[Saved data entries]
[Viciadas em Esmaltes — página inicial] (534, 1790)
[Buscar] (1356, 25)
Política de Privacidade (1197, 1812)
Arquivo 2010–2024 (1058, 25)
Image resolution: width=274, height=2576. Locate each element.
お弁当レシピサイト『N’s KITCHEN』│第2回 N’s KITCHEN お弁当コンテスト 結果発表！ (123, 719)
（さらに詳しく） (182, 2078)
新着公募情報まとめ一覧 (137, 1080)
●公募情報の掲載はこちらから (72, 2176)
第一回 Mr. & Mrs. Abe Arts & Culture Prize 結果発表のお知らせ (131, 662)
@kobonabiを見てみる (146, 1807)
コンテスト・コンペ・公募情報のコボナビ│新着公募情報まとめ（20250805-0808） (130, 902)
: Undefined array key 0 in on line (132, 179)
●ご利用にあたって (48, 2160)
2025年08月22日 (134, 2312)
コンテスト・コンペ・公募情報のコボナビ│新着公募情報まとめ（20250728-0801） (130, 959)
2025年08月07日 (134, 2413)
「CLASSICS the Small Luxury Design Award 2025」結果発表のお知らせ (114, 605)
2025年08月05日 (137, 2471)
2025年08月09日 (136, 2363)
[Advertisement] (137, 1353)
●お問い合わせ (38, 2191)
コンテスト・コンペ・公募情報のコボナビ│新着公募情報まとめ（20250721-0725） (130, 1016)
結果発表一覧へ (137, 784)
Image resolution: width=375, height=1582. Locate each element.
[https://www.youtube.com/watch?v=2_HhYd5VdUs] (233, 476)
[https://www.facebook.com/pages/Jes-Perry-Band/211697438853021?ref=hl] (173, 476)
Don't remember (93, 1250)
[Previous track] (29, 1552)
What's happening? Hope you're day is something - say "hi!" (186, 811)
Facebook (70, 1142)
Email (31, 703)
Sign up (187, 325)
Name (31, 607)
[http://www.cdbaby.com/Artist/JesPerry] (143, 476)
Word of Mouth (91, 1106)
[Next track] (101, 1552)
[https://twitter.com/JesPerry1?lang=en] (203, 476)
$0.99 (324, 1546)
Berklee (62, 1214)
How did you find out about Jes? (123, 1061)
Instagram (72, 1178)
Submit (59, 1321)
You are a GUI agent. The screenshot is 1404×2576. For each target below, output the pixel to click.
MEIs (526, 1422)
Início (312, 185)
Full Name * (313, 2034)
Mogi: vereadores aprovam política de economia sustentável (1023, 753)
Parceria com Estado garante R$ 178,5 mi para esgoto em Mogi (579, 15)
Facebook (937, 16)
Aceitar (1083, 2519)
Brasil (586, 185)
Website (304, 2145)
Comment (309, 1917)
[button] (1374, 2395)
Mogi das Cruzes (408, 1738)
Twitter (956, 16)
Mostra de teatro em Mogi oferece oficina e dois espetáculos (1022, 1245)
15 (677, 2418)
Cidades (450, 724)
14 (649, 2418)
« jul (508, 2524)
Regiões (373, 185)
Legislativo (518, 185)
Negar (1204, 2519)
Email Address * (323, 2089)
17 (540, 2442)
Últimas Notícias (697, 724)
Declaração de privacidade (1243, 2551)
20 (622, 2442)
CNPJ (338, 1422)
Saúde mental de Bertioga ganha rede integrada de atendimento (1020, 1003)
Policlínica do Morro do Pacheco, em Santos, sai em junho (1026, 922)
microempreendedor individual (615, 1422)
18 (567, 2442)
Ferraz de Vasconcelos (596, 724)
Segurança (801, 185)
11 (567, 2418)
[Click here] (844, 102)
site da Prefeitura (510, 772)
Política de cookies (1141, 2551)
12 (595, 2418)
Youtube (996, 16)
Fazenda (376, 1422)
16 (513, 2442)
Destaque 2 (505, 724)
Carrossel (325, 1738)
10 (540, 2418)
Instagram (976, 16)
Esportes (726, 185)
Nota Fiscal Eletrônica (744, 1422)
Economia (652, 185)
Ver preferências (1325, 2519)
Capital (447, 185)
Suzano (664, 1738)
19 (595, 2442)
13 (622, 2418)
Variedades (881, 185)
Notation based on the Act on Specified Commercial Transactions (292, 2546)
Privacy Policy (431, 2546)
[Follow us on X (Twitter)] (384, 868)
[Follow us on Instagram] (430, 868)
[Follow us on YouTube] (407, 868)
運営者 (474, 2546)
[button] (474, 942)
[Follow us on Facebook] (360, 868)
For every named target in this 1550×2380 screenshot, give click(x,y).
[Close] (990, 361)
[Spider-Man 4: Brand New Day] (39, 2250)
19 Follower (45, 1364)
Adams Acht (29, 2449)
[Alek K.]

YOUR ASSIGNMENT - Word for word, restate the lines above from the line containing "[Advertisement] (137, 1353)" through the line containing "Cidades (450, 724)", with both included and nothing else.

ANSWER SPACE -
[Advertisement] (137, 1353)
●お問い合わせ (38, 2191)
コンテスト・コンペ・公募情報のコボナビ│新着公募情報まとめ（20250721-0725） (130, 1016)
結果発表一覧へ (137, 784)
Image resolution: width=375, height=1582. Locate each element.
[https://www.youtube.com/watch?v=2_HhYd5VdUs] (233, 476)
[https://www.facebook.com/pages/Jes-Perry-Band/211697438853021?ref=hl] (173, 476)
Don't remember (93, 1250)
[Previous track] (29, 1552)
What's happening? Hope you're day is something - say "hi!" (186, 811)
Facebook (70, 1142)
Email (31, 703)
Sign up (187, 325)
Name (31, 607)
[http://www.cdbaby.com/Artist/JesPerry] (143, 476)
Word of Mouth (91, 1106)
[Next track] (101, 1552)
[https://twitter.com/JesPerry1?lang=en] (203, 476)
$0.99 (324, 1546)
Berklee (62, 1214)
How did you find out about Jes? (123, 1061)
Instagram (72, 1178)
Submit (59, 1321)
You are a GUI agent. The screenshot is 1404×2576. For each target below, output the pixel to click.
MEIs (526, 1422)
Início (312, 185)
Full Name * (313, 2034)
Mogi: vereadores aprovam política de economia sustentável (1023, 753)
Parceria com Estado garante R$ 178,5 mi para esgoto em Mogi (579, 15)
Facebook (937, 16)
Aceitar (1083, 2519)
Brasil (586, 185)
Website (304, 2145)
Comment (309, 1917)
[button] (1374, 2395)
Mogi das Cruzes (408, 1738)
Twitter (956, 16)
Mostra de teatro em Mogi oferece oficina e dois espetáculos (1022, 1245)
15 (677, 2418)
Cidades (450, 724)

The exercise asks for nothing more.